The short stories of two George Gibsons

Today I realized I haven't written a blog post since February, and it's the last day of March! This year is flying by much too quickly, so before the month expires, I wanted to share a story I've rediscovered this weekend - that of my second-great-granduncle, George Gibson



I only have a handful of records the record the major events of his life, but I'm grateful to even have this much information on him. As I wrote last year, for many years I had nothing but one record that showed they existed at all. George was born in New Brunswick, Canada, about 1862, and was the youngest known child of Henry and Ann (Stephenson) Gibson. He was quite young when his parents died, about 10 when Henry passed away and 15 when Ann died. He was found in the 1881 Canada census living with his older sister Sarah (Gibson) Harris and her family. Interestingly, Sarah named her oldest son George, perhaps after her younger brother.

By 1881, he had found work as a brick maker, the occupation he would stay with for the rest of his life. Ten years later, the 1891 census shows he was still single, living with the family of Hugh Hamilton, a carpenter. I don't know of any relationship to the Hamiltons, so he may have just been a boarder there. His religion at the time may have been Methodist (the handwriting is hard to read), which is interesting as he'd grown up in a family that belonged to the Church of Ireland.

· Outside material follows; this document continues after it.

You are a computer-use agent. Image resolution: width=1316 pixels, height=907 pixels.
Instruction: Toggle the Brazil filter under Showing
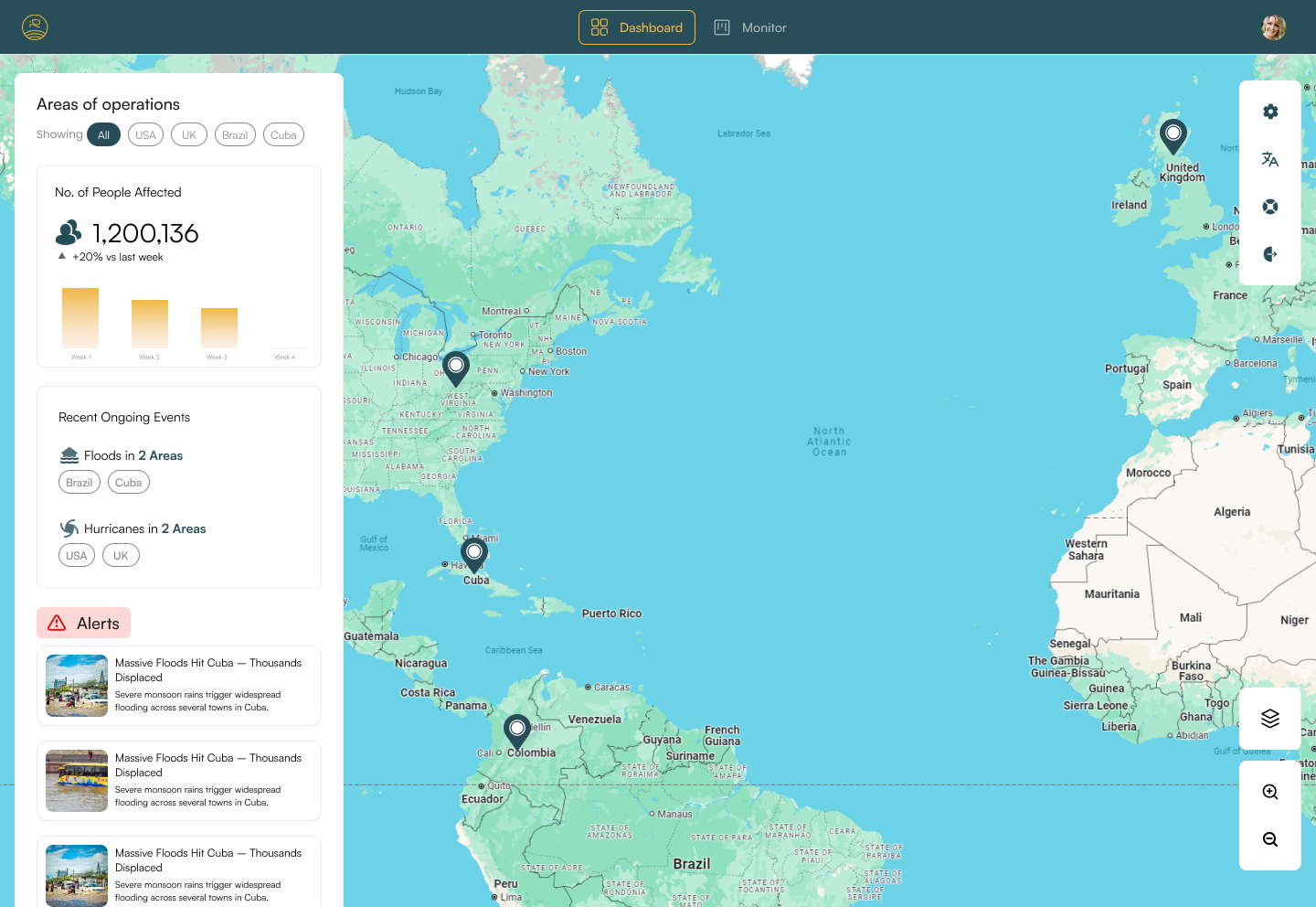(x=235, y=135)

Two households above George in that census was the family of Patrick McDonald. Patrick and his wife were Irish Catholics, and Patrick worked as a shoemaker. He and his wife had six children living with them, the oldest of which was their 25-year-old daughter Kate. Four years later, George and Kate were married in Fredericton, New Brunswick. George apparently made some life changes for Kate, as their marriage listed his religion as Catholic. The marriage record is actually what gave me the maiden name of George's mother, so I LOVE this record! Despite the fact that Kate was 28 years old at the time of her marriage to George, the marriage record notes that she had obtained the consent of her parents. Makes me wonder how much influence her parents had over the lives of their grown children.

The next census, the 1901 Canada census, showed George and Kate were doing pretty well. They had two children, a son named George and a daughter named Catherine, and had a 17-year-old live-in domestic named Margaret Buckley. George Jr. was 4 and Catherine was 1. George Sr. had steady work as a laborer at the brick works, working 12 months out of the year and bringing home $500 a year.

Everything changed the next year. On July 13th, 1902, George Sr. died of pneumonia. His death record doesn't say how long he had pneumonia before he died, no who his physician was, so it may have been too quick for a doctor to have been able to treat him. He was only 40 years old when he passed away - the same age I am now. I can't imagine the shock and pain and grief his wife went through, or how she had to explain to her little children, only 5 and 2, why their dad was gone. I have a 5-year-old now, so it really drives the situation home for me.

Kate seems to have carried on without George. She moved in with her aunt Mary (a widow like herself, though whether she was a widow at the time Kate and her kids moved in I don't know). Kate's brother, John McDonald, lived with them as well, but had no occupation listed in the 1911 census. Kate did not either, so Mary, who worked as a coat maker for a tailor shop, may have been the breadwinner for the whole family group. Still, George and Catherine were able to attend school that year, so the children were provided for at a level that allowed them to obtain an education.

Sadly, tragedy befell the family again. About 1916, George had a tubercular hip, which as I understand it was either tubercular arthritis in the hip. He suffered with this for two years, until it claimed his life on 16 February 1918. His occupation was listed on his death record as "school boy." He was only 21. I feel so badly for Kate, having to bury her husband, and then her son. Kate lived another 13 years after her son's passing. She died at the Fredericton Municipal Home on September 28th, 1931 of a cerebral hemorrhage. Her death record says she was 70, but based on census records, she may have been closer to 64. I don't know yet what became of Catherine (the informant for Kate's death certificate was the matron of the Municipal Home) but I hope she got to live a long and full life. Stories like that of my cousins George and George, and Kate and Catherine, really make me appreciate all that I have been blessed with - health, family, an occupation (two, actually) that I love, my church membership, and a life that has been blessed with relatively little loss. I know the pain of burying a child, but not parents or siblings or spouses. Really makes you grateful for the generations before us that endured so much so that we could have the life that we do.